Here is a final thought to ponder. When any new model is released, it is subjected to tests against known benchmarks. Since they are known, naturally they all are close to or above 90%. There was an exception with the FrontierMath test (and OpenAI cheating on it.) All that is well, but what we don't have is a test which will demonstrate that the LLM doesn't have a backdoor which could be used to trigger hostile activity or that it is resistant to any attack. As just mentioned, so far, every LLM has been hacked, and for your entertainment here is the latest paper Virus: Harmful Fine-tuning Attack for Large Language Models Bypassing Guardrail Moderation with a source codefor an immediate test. In simple terms, get any free LLM, tune to a very specific task and then give it away for free. Once everyone installs it on their machines, just provide a command to do anything you want.

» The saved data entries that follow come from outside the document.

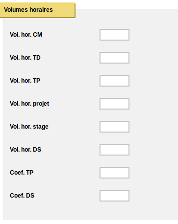Click the Vol. hor. CM input field
The image size is (178, 224).
coord(114,35)
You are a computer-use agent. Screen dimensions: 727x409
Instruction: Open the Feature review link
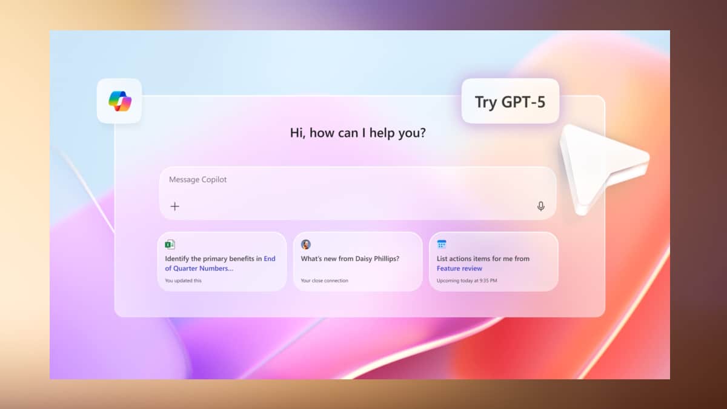coord(459,268)
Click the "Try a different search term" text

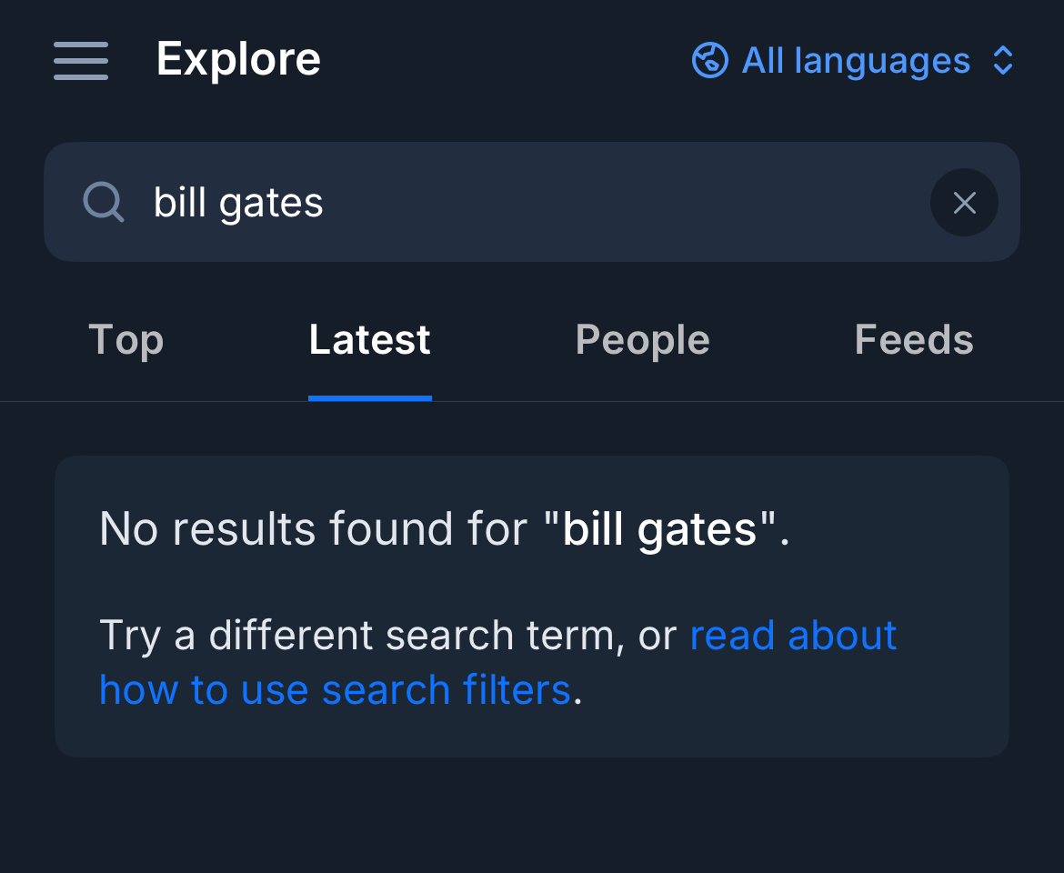(x=359, y=635)
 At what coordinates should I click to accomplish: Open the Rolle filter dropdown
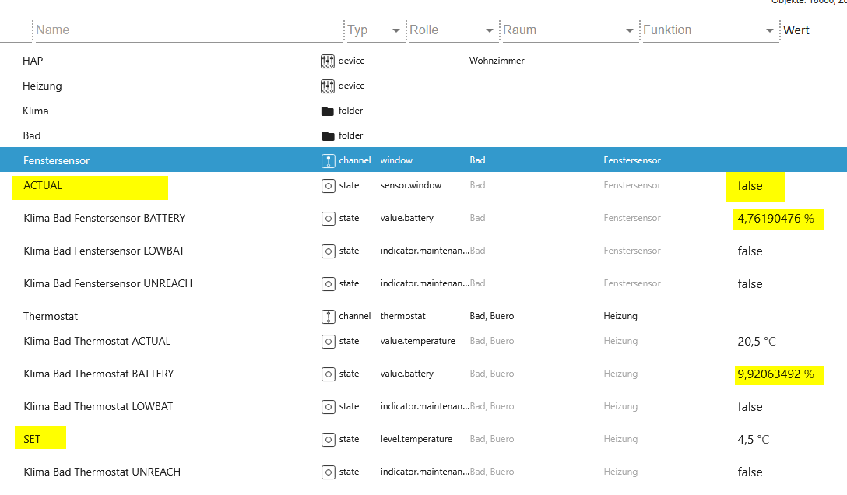coord(490,30)
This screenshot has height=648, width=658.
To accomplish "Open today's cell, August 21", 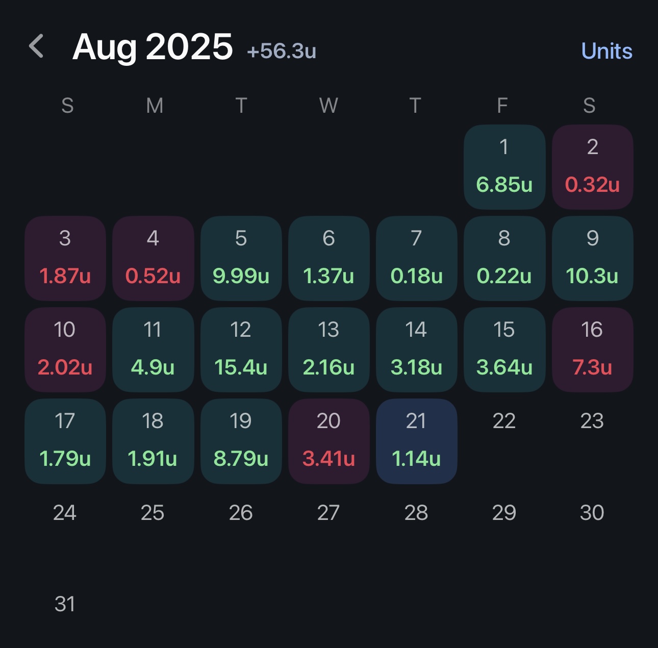I will click(416, 441).
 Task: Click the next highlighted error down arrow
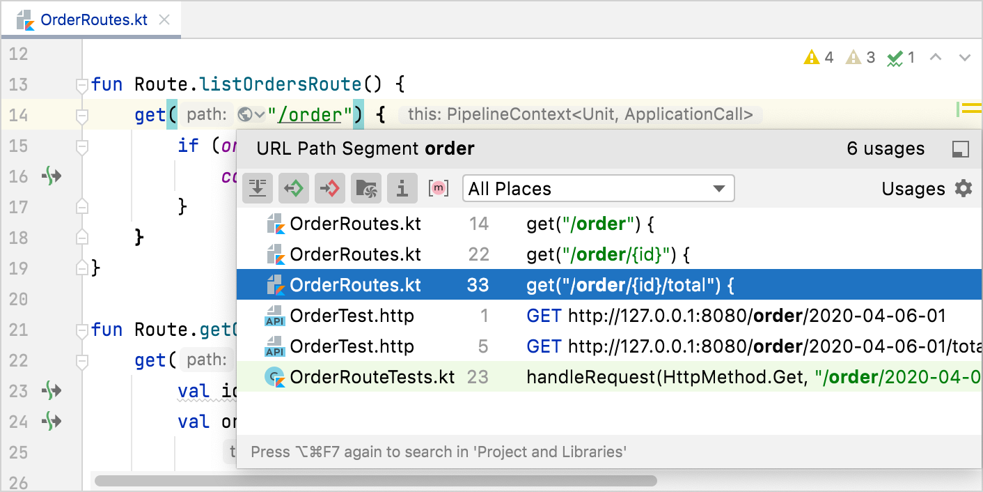click(965, 58)
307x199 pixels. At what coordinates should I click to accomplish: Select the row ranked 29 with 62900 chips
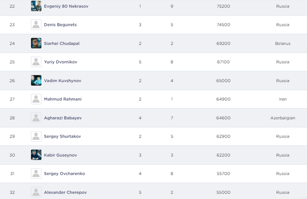click(154, 136)
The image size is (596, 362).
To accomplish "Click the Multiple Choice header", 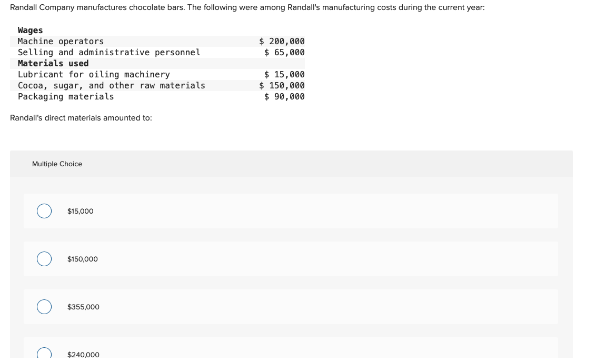I will tap(57, 164).
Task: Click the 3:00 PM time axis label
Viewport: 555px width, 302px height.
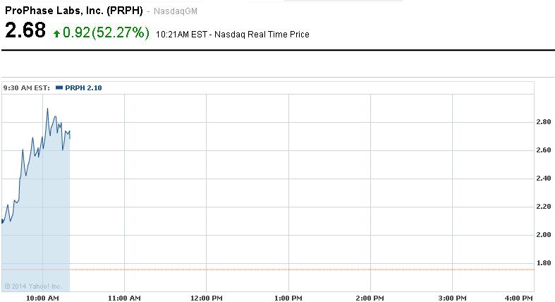Action: (452, 298)
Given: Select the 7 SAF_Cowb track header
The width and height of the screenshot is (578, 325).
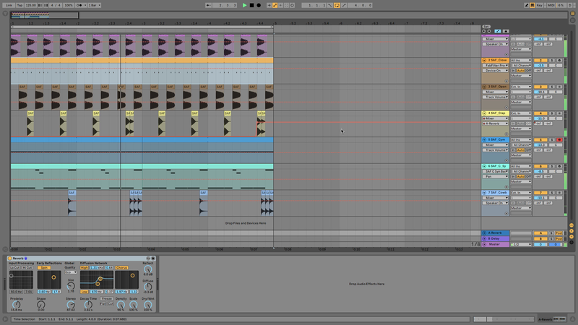Looking at the screenshot, I should (x=495, y=193).
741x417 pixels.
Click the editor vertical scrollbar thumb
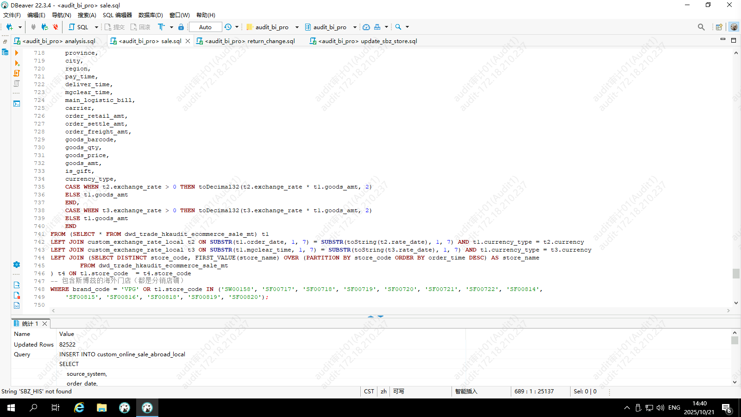point(736,273)
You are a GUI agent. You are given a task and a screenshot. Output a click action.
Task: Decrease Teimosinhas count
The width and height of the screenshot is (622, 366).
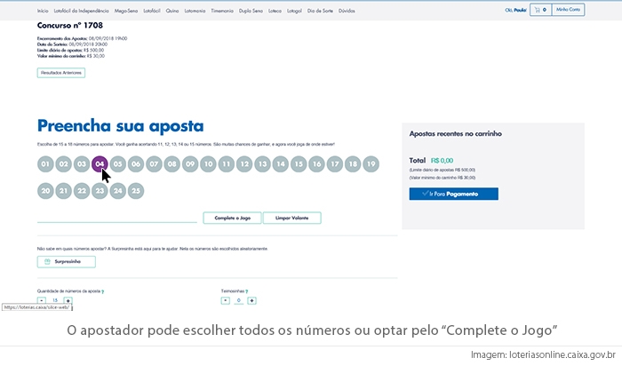[226, 301]
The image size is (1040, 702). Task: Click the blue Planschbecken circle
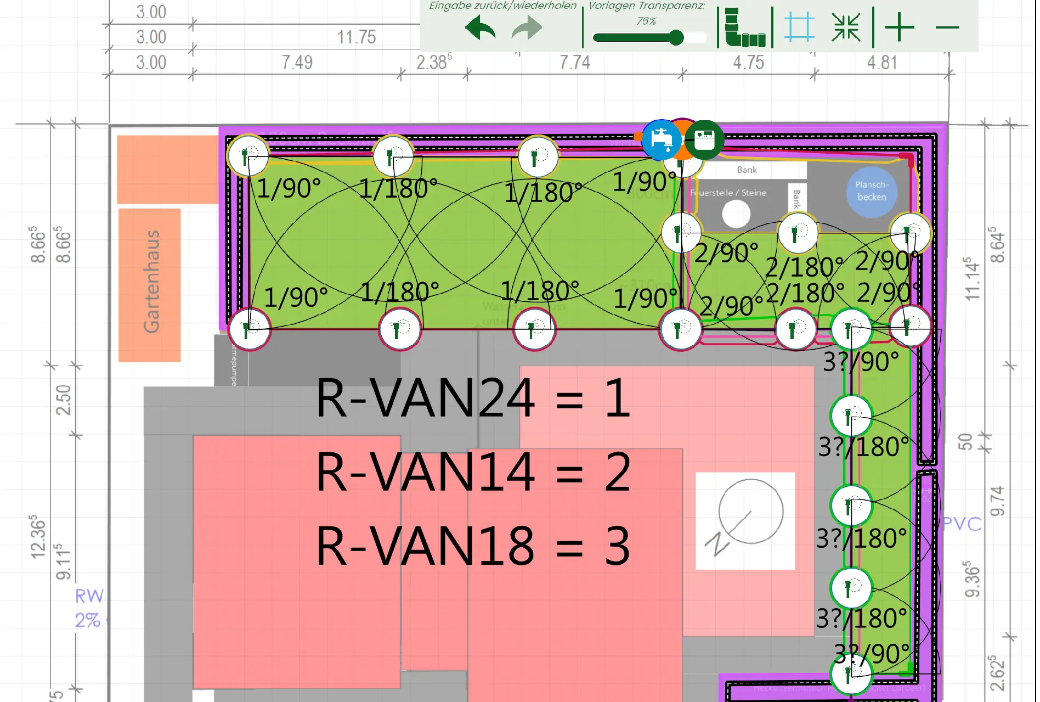[871, 191]
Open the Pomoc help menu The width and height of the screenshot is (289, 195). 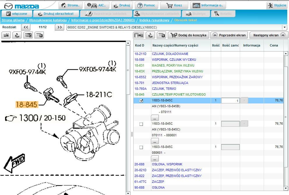[x=147, y=5]
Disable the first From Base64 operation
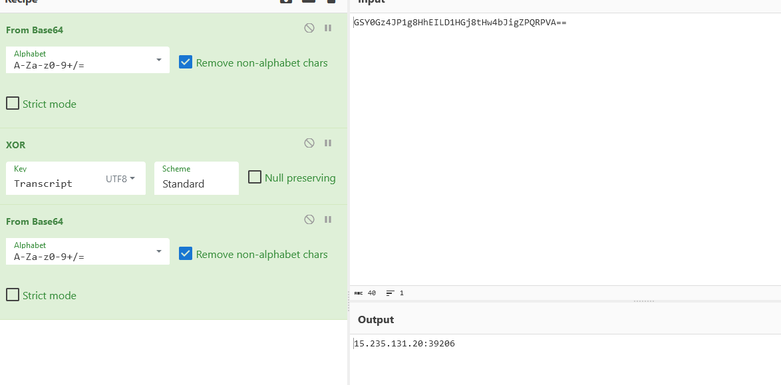The height and width of the screenshot is (385, 781). (309, 28)

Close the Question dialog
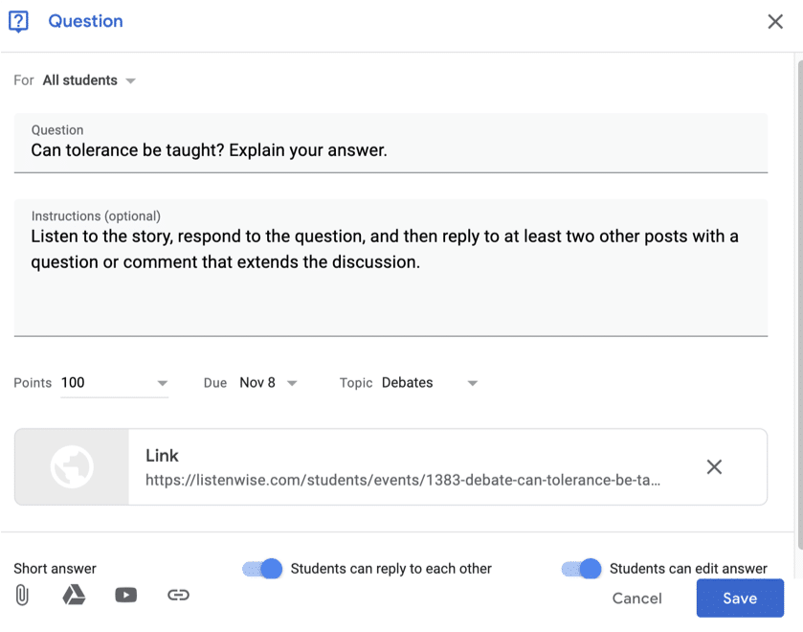tap(775, 21)
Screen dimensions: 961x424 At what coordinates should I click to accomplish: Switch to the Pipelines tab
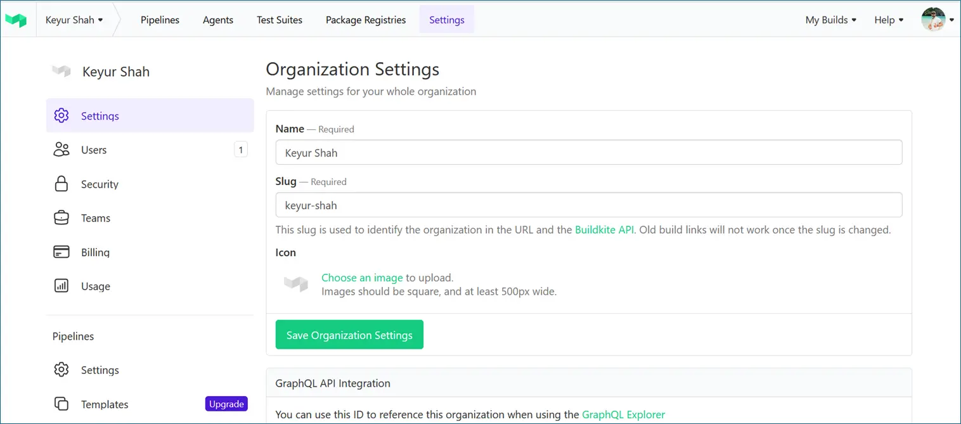coord(160,20)
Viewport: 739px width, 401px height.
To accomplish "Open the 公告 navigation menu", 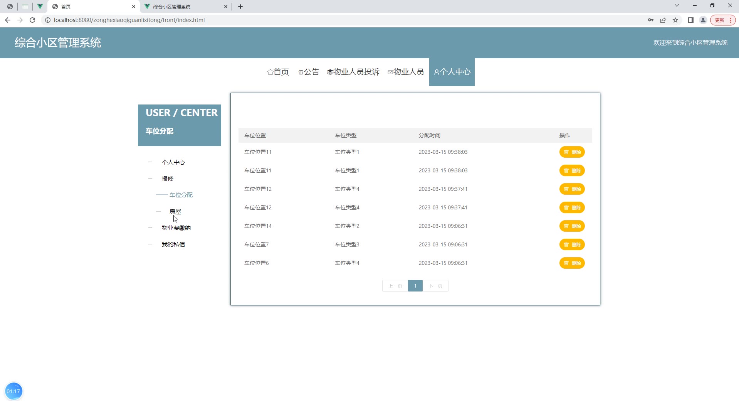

The recurrent patterns in all this? There will be more DeepSeek like models coming up and all the companies will do reverse engineering to make things better, faster, cheaper. Specifically, the cheaper part wasn't really the focus for anyone. For you personally, ponder a question: Why would anyone give away anything for free which when kept secret would make them tons of money? Hedge funds are not known for their charity. And for Nvidia? Its market cap is still around $3 trillion. They will be fine.